The syntax of the get_keys function had originally been defined to allow a future expansion with filtering on the keys. It takes an empty record as an argument, so by setting fields in this record, filtering functionality could have been added uniformly with little impact on the protocol. The functionality was never implemented in the first version of the MRI as its need was not certain. Simplicity was chosen over complexity, leaving the option open.

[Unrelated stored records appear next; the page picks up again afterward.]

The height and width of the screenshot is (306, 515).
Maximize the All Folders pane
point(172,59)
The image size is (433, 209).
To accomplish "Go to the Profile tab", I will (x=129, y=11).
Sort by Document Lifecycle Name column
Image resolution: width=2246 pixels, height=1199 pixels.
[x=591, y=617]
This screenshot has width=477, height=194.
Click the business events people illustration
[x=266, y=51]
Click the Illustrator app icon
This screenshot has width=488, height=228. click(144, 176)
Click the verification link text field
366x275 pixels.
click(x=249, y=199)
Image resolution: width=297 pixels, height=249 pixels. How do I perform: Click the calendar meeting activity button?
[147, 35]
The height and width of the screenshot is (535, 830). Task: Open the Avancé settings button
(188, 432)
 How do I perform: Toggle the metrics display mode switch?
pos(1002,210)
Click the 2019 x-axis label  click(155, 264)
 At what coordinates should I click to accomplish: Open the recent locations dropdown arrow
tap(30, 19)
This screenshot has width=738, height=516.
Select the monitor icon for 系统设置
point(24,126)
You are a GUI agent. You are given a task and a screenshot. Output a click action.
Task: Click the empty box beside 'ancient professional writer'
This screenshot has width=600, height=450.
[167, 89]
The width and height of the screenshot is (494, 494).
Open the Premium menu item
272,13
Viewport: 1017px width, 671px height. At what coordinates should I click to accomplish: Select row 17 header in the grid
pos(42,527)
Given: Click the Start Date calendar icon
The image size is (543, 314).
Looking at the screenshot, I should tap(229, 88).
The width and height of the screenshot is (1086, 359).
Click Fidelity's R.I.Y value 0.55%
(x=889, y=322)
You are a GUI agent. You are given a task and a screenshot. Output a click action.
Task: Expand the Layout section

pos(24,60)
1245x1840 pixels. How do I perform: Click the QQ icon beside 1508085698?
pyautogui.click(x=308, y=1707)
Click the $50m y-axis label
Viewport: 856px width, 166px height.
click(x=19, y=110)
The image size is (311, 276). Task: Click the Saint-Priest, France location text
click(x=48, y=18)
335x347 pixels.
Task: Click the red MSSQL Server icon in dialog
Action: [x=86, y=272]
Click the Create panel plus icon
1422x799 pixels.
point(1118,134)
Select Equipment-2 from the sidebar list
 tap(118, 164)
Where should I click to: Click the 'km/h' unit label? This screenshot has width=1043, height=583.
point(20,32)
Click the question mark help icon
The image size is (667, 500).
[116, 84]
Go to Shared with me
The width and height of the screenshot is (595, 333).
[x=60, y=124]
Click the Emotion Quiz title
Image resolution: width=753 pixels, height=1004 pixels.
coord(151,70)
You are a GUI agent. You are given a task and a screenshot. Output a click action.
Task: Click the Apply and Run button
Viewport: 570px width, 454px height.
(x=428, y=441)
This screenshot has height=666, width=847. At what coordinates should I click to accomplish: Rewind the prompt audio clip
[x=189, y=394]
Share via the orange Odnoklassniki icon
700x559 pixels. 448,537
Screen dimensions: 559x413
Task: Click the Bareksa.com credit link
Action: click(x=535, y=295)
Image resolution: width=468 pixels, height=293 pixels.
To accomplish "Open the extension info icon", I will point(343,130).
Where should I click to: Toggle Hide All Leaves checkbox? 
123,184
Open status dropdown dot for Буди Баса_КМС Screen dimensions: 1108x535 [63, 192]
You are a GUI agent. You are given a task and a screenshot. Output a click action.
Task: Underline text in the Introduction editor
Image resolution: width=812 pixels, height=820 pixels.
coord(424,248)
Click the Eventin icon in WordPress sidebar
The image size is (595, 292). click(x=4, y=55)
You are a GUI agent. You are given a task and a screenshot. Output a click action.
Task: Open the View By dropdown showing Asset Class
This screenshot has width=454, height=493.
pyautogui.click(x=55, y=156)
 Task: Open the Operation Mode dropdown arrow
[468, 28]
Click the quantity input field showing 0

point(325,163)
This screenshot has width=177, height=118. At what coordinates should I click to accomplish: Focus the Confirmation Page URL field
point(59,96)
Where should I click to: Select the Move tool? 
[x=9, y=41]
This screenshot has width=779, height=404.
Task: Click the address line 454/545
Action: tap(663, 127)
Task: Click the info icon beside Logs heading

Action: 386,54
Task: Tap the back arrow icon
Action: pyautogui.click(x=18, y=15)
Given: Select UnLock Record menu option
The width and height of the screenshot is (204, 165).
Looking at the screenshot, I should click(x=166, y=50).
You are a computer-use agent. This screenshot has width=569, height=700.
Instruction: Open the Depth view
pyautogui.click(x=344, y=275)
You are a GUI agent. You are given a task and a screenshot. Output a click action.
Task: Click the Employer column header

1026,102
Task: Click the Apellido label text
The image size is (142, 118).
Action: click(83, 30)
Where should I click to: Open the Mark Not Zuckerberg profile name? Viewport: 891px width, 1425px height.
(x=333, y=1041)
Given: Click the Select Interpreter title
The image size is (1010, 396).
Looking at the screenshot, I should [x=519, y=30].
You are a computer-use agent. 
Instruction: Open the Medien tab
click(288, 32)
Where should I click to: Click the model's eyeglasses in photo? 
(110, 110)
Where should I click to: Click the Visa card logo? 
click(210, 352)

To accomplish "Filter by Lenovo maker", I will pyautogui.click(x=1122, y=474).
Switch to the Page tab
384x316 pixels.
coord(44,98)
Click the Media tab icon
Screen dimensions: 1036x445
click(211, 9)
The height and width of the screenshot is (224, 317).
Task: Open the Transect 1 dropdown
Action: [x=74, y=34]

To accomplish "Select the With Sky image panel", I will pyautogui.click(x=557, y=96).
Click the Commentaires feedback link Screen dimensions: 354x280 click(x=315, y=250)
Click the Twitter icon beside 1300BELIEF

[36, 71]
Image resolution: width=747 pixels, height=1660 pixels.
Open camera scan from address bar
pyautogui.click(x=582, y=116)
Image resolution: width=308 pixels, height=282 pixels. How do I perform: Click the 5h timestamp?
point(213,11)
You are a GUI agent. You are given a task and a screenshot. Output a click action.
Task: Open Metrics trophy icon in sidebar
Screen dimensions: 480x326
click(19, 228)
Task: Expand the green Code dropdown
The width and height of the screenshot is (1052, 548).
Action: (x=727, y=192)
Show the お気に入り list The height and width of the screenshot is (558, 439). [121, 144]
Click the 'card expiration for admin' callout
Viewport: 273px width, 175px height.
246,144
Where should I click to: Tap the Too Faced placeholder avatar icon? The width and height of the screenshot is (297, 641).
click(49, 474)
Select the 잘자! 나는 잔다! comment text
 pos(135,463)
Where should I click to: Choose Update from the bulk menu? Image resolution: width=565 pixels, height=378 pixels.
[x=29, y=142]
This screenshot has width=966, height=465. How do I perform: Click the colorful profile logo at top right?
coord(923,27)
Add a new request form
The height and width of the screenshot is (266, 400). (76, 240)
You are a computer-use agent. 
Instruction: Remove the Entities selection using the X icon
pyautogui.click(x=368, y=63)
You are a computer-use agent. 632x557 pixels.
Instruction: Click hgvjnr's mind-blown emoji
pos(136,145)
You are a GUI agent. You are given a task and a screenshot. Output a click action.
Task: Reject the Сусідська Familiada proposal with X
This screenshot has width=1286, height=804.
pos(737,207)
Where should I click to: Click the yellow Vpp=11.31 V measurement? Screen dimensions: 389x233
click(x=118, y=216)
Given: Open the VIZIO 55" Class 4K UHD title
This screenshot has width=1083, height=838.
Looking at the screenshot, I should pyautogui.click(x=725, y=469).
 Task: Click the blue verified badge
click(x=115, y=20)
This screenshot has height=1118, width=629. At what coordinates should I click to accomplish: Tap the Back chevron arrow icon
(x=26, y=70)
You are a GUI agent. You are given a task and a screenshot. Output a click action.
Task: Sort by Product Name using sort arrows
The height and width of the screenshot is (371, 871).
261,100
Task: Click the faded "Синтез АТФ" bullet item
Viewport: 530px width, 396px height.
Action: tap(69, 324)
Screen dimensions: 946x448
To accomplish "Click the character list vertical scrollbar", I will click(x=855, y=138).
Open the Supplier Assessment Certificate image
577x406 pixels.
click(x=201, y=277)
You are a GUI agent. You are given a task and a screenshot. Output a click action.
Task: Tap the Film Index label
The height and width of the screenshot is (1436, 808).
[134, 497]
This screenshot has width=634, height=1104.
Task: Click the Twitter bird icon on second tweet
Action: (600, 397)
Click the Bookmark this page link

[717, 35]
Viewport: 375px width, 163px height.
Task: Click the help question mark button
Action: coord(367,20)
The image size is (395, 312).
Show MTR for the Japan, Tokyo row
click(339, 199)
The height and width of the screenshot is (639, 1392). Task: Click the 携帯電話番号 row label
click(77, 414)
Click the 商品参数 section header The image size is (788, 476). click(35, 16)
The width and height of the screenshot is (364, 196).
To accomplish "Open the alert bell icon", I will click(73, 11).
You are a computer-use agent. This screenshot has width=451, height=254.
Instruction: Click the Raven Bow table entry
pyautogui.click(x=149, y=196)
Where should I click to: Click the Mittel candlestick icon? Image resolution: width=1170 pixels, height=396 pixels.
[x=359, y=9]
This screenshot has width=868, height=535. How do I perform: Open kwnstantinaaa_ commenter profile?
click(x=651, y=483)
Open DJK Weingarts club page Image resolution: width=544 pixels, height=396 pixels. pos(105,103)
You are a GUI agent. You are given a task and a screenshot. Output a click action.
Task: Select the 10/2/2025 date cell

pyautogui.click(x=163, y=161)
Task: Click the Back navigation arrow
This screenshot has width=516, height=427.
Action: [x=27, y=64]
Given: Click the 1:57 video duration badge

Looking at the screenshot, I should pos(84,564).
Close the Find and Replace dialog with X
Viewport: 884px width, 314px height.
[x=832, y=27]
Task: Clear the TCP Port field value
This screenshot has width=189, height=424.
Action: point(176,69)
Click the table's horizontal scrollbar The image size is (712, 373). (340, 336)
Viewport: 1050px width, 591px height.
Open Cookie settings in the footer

Matching on table keys is efficiently implemented in ets tables. Had that not been enough, a study on how the matching on fields other than the keys would affect the design. This was originally never an option, as it would have greatly increased the complexity of the CP code under the MRI, not allowing the contents of a MRI record to be spread across several tables. Other limitations included issues such as filtering on data retrieved from hardware in real time. It is also possible that local optimizations could have been achieved above the MRI, solving this problem, and it is unfortunate that neither approach was taken.

Erlang

A major problem in Erlang has already been covered, namely the lack of efficient low-level ets operations allowing the retrieval of the table in chucks. In the R7 OTP release, ordered ets tables were implemented. This means that for large tables, the sort operation is not necessary any more when retrieving all the keys. In OTP R8, an additional match function returning a specified number of elements is available for every call. This would have been a perfect solution, but was only available through the use of mnesia queries and cursors, an operation which was too CPU intensive for a soft real time system. None of these options were available at the time.

A problem remaining, however, is the lack of functionality available for the generic manipulation of records. This lack of functionality makes it very hard to implement generic reusable code for record manipulation. In the AxM3 project, a completely generic MRI core was implemented using callbacks. This, unfortunately, was done using the tuple implementation of records. BIFS to generically create, update and retrieve data from records are needed to take full advantage of Erlang’s dynamic type system.

A full set of required functions follow. They can be easily implemented in the preprocessor and inserted in modules using the include files where the records are defined.

  • create_record(RecordType) => #RecordType{}
  • set_record_field(Record, Field, FieldValue) -> NewRecord
  • get_record_field(Record, Field) -> FiledValue
  • record_fields(RecordType) -> [Field1, .., FieldN]
  • record_type(Record) -> RecordType

Apart from these two problems, Erlang/OTP was once again proved to be an excellent tool in the development of distributed soft real time control systems.

 

[16] For example, a closed network managing a telecom application.